- [TEXT TO READ]:
◇ ◇ ◇ ◇ ◇
The NC-4 flew the Atlantic nonstop-about 1,700 miles in just under sixteen hours. Lieutenants Belvin Maynard and Alex Pearson flew coast to coast and back in little more than nine days. Significantly, a series of airfields had to be strung across the nation so they could land when fuel ran low. This was the first transcontinental airway. In 1922, Lieutenant James Doolittle flew from Florida to Texas and on to California in twenty-one hours. Then came other pioneers: Carl Spaatz, Ira Eaker, E. R. Quesada, H. A. Halversen, Richard E. Byrd, Floyd Bennett, Wiley Post, Harold Gatty, Amelia Earhart, Jacqueline Cochran, Howard Hughes and Charles Lindbergh.
The U. S. Post Office inaugurated airmail service in 1918, though it wasn’t until 1924 that many of the obstacles were eliminated and the cost reduced to a practical level. Flying the mail in those days took courage. Pilots flew through snow and rain in an open cockpit with few instruments, an occasional beacon on the ground, a road map for navigation and few airports to land on if engine trouble developed. In 1925 the Congress of the United States passed the Kelly Act, authorizing the government to contract with private companies for carriage of domestic mail. Mail routes were established-and airlines began to emerge. With them came the need for air traffic control.
Navigation, of course, was visual, though clouds and storms often forced pilots to guide themselves by dead reckoning. In addition to the road map and the occasional beacon light, pilots frequently took their bearings from railway tracks and highways. Obviously, flying was mostly daytime affair. Only the more intrepid pushed ahead at night. Those who had more than a compass, a fuel gauge and an altimeter were considered fortunate. All was not pure guesswork, however. In 1919 le Post Office Department had begun investigating the use of radio to guide night flights. But progress was slow. In 1921 a pilot named Jack Knight made the first airmail night flight from North Platte Nebraska, to Chicago, using bonfires, flares and an auto map as “navigational aids”. The rotating beacon light was introduced in the mid-1920s. beacons enabled the mail to be flown by night, but pilots reported the beacons were missed all too easily in poor weather.
The First Control Tower
The first airport control tower in the United States was set up at Cleveland, Ohio in 1927. A resolute young pilot named Dave Little was instrumental in establishing this tower. Another major aviation milestone came in 1927 when the LF/MF Four Course Radio Range was introduced by the government. LF/MF stands for “low frequency /medium frequency”-between 200 and 400 kilocycles-which is the radio frequency band just below the broadcasting band. Four Course refers to the four radio beams emitted by ground transmitters which could be used as guides for the aviator. The marker beacon came late in the 1920s. Pilots used the radio ranges to determine direction and watched for marker beacons to measure progress along that course. Introduction of radio-telephone shortly after 1930 was hailed throughout the aviation world because it permitted two-way communication by voice for the first time. Prior to its introduction pilots had to rely on one-way-ground to air-communications in Morse code. These devices sufficed for most of the 1930s, though midway in that decade an event occurred which was to make the expansion and improvement of air traffic control a necessity. In June, 1935, American Airlines put the first DC-3 into service. It was an event which was to revolutionize airlines and air traffic control, for the famous DC-3 was the first plane capable of making money just by hauling passengers. With the introduction of the sturdy DC-3, commercial aviation came of age in the world. Airlines blossomed everywhere. And the need for more and better air traffic control and equipment became acute. What was needed, in a sense, were highways of the air.
◇ ◇ ◇ ◇ ◇
- [PROVIDED DATA]:
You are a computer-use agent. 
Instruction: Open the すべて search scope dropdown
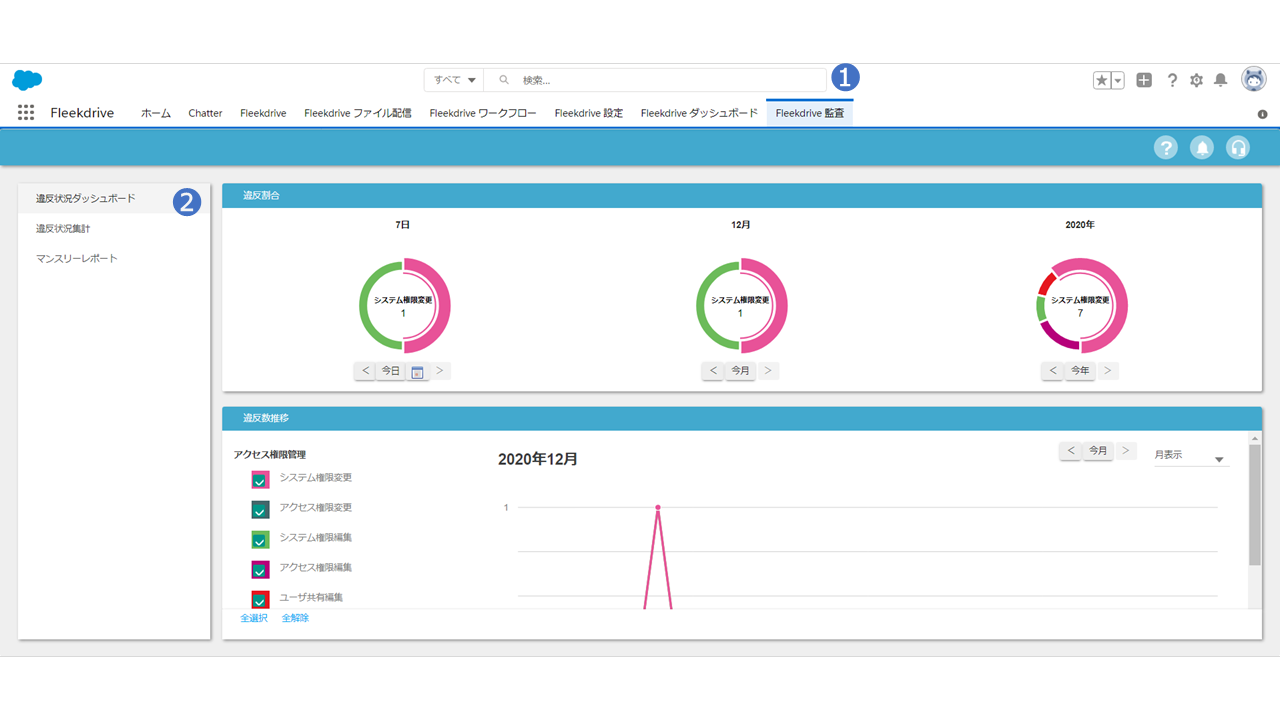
◇ ◇ ◇ ◇ ◇
- [TASK A]: In the passage on early air traffic control, where and in what year was the first airport control tower in the United States set up?
- [TASK B]: Retype the passage on early air traffic control word for word, starting at "The U. S. Post" and ending at "air traffic control.".
The listing has nothing to do with what you're asked here.

- [WRITTEN RESPONSE A]: Cleveland, Ohio, in 1927.

- [WRITTEN RESPONSE B]:
The U. S. Post Office inaugurated airmail service in 1918, though it wasn’t until 1924 that many of the obstacles were eliminated and the cost reduced to a practical level. Flying the mail in those days took courage. Pilots flew through snow and rain in an open cockpit with few instruments, an occasional beacon on the ground, a road map for navigation and few airports to land on if engine trouble developed. In 1925 the Congress of the United States passed the Kelly Act, authorizing the government to contract with private companies for carriage of domestic mail. Mail routes were established-and airlines began to emerge. With them came the need for air traffic control.